Einige Anfänge von diesen "Szeneslangs" herrschen hier bei manchen ja schon vor und wirklich retten kann sich wohl dieses Forum auf Dauer auch nicht davor. Außer die ganzen "coolies" da draußen merken irgendwann wie bekloppt und dumm ihre "Sprache" ist,was aber in angesicht der coolen, rockenden Scene definitly nicht der Fall sein wird...

In diesem Sinne...

----------

## rblock

Ich selbst kann mich über das Wort "Handy" amüsieren.  :Smile:   Es gibt Deutsche die, wenn sie im Urlaub sind, Amerikanern oder Engländer oder in anderen englischsprachigen Ländern, denen auch dieses Wort an den Kopf werfen und sich dann wundern, dass die nur Bahnhof kofferklauen verstehen.  :Laughing: 

Amüsierende Grüße

----------

## Fibbs

Ich lese hier im Forum (sofern es mir meine Zeit erlaubt) sehr viel. Immer, wenn ich auf einen Rechtschreibfehler stoße, muss ich stocken, den Satz noch einmal lesen und kurz überlegen, was denn der Poster eigentlich sagen wollte. 

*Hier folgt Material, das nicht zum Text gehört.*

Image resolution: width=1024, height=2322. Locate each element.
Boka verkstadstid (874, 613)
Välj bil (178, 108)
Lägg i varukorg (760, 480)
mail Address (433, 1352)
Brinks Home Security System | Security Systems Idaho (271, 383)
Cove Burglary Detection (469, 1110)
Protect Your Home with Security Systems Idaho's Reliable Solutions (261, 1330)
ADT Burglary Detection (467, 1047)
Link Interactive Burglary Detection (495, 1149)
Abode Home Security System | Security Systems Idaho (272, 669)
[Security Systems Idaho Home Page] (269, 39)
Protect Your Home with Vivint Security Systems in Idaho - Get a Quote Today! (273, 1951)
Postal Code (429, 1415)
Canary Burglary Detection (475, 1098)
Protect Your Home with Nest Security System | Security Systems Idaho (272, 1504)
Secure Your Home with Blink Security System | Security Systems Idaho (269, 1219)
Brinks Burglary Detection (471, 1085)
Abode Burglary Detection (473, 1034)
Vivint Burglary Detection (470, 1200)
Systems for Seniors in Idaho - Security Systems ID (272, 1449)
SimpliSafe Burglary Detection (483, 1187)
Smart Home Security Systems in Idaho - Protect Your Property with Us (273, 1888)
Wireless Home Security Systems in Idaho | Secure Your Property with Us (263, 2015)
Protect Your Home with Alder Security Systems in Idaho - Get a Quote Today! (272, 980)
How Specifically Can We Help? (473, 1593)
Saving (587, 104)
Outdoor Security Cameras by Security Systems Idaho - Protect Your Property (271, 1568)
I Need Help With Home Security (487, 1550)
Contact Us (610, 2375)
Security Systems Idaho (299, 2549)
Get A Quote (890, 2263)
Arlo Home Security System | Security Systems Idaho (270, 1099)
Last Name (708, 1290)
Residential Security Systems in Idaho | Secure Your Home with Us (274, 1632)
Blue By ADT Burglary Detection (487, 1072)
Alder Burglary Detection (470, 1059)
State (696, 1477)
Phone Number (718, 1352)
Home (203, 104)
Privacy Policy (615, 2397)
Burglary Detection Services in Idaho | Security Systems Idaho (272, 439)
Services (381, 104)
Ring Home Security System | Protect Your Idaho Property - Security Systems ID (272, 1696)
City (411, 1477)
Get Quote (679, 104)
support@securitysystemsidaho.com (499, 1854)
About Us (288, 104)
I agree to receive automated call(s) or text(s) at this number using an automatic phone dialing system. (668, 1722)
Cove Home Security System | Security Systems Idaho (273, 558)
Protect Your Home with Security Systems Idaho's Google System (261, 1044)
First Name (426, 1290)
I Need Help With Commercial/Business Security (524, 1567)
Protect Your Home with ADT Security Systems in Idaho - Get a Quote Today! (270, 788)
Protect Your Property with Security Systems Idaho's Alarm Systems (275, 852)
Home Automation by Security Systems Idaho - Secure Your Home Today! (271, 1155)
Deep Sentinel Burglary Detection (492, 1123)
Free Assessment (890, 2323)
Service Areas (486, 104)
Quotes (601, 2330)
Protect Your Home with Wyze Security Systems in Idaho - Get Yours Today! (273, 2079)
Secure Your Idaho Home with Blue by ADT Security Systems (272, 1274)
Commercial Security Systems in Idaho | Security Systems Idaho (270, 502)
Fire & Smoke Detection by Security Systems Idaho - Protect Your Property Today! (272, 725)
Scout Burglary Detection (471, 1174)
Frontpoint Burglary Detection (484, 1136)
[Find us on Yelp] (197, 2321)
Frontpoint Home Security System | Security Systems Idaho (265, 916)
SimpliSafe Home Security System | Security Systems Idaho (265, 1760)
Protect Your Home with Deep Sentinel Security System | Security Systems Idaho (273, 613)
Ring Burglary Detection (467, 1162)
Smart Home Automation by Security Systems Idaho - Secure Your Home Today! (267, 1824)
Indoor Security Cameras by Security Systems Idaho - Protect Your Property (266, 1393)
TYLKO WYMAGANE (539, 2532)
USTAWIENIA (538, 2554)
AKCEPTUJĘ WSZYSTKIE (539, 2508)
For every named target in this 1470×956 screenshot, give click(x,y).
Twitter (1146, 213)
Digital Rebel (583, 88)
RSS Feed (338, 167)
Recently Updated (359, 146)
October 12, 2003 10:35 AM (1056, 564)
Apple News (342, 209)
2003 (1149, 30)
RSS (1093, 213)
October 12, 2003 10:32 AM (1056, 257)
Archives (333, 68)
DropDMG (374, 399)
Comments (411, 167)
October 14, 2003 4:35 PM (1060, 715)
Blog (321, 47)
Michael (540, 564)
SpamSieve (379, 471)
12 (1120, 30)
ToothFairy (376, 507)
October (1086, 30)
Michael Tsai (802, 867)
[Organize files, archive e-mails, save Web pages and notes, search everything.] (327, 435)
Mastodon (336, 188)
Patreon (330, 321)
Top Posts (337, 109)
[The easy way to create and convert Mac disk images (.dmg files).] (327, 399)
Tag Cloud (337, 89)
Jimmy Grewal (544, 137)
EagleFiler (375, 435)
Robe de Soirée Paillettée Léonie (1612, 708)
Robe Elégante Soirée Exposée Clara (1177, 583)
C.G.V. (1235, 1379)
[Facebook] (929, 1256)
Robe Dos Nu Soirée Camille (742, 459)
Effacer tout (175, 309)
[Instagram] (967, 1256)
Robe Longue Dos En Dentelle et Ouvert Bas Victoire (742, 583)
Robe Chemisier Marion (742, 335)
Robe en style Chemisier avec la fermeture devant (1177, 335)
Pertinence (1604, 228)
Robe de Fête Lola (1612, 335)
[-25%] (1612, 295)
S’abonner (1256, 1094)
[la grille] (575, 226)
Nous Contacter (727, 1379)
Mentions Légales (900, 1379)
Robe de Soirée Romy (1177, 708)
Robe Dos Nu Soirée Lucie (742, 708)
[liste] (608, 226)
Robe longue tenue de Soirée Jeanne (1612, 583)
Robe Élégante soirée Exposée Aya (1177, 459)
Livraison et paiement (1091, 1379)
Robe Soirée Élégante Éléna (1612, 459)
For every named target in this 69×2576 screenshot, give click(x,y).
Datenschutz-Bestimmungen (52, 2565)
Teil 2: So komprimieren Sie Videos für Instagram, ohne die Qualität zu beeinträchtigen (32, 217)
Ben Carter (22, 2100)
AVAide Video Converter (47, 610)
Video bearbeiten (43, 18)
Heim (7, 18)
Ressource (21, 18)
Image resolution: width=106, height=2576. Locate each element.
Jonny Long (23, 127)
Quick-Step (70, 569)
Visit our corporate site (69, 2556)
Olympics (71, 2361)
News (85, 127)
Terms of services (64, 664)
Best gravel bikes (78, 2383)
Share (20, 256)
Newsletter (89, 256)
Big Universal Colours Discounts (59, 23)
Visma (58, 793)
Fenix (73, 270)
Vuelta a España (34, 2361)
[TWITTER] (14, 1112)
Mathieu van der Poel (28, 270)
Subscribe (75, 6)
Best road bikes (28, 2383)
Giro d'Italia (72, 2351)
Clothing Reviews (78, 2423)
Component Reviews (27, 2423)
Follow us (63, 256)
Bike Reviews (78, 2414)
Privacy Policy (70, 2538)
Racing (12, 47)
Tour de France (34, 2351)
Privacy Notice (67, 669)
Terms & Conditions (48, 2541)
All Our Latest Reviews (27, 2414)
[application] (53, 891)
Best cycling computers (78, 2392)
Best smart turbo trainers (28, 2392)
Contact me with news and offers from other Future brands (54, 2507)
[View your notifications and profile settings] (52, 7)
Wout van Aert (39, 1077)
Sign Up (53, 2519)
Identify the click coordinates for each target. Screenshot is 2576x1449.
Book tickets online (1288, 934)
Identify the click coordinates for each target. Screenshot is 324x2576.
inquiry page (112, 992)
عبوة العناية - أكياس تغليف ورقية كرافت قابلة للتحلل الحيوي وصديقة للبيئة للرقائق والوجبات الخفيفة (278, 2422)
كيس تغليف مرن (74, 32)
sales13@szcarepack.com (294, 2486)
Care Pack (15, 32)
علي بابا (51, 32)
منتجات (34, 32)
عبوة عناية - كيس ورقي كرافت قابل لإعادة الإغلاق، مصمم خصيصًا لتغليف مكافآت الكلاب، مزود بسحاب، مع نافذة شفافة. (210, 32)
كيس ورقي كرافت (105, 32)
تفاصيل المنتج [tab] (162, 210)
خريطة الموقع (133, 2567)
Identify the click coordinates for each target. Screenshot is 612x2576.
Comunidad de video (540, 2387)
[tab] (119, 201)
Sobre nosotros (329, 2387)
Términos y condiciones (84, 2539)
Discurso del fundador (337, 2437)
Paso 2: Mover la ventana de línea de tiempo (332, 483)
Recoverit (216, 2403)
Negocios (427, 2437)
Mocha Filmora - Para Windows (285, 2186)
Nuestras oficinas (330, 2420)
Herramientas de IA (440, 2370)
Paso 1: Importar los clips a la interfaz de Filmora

Das muss nicht sein, finde ich. Wir alle waren in der Schule und haben die deutsche Sprache gelernt. Denjenigen von uns, die nicht von hier stammen und deshalb Probleme haben, korrekt zu schreiben, sei es verziehen, aber dass in letzter Zeit deutsche so brutale Schreibfehler machen, finde ich traurig. Wie würden diese Leutchen denn einen Geschäftsbrief oder eine Bewerbung schreiben? 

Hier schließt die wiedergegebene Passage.